Na última segunda-feira também foi inaugurada na Casa a exposição Abismo Branco, do artista plástico canoense Fabiano Gummo. Em 2012, Fabiano foi selecionado entre 10 artistas canoenses no Projeto Museu Itinerante da Ultragaz, participando ao lado de 40 reproduções de autores de diversas tendências artísticas. Também este artista foi premiado com o 1º lugar pela curadoria de Carlos Wladimirsky , no 1º Concurso de Artes visuais, da 27ª Feira do Livro de Canoas, com o prêmio-aquisição, com a pintura intitulada "Soma", acervo da Secretaria de Cultura.
"Abismo Branco"
Por Douglas Hofstadter (crítico de arte)
"O eu passa a existir no momento em que tem a capacidade de refletir a si próprio."
Da mesma forma que um trabalho de arqueologia da memória, a exposição Abismo Branco, de Fabiano Gummo, propõe possibilidades de pensamento sobre uma produção artístico-conceitual que se apropria de sonhos, trajetórias e invocações do passado. Como uma espécie de museu pessoal, a exposição resgata objetos que, de certa forma, são a vida do artista.
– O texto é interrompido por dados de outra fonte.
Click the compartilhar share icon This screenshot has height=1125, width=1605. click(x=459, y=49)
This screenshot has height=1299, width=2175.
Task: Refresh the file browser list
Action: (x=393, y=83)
Tanto as pinturas, que não mais discutem a si mesmas enquanto finalidade, mas retratam-se enquanto processo, quanto o vídeo, que se apropria da pulsação contemporânea do mundo e dos confrontos inesperados da vida, guardam vestígios sobre uma ideia expandida de arte.
As obras expostas são como monumentos mudos - retalhos de vivência, esperando significações. Atraem-nos pelo intrínseco mistério que carregam. Enquanto objetos, podemos resgatá-los do "depósito mental" para que nos indiquem atos do passado, (des)encontros, antigas curiosidades e velhos estímulos. Esta imersão autobiográfica propõe a descoberta de "possíveis não pensados".
Entretanto, é importante deixar claro que a intenção do acaso pode ser a não-intenção e que o não-previsto abocanha em milissegundos o destino de uma pessoa sem deixar vestígios reais de sua ação. Essa visão fragmentada de um mundo que não possui uma única regência cadenciada assusta o mundo das pessoas que negam o mistério da coincidência.
O que preocupa no Abismo Branco é a atividade do artista violando constantemente sua própria experiência enquanto artista.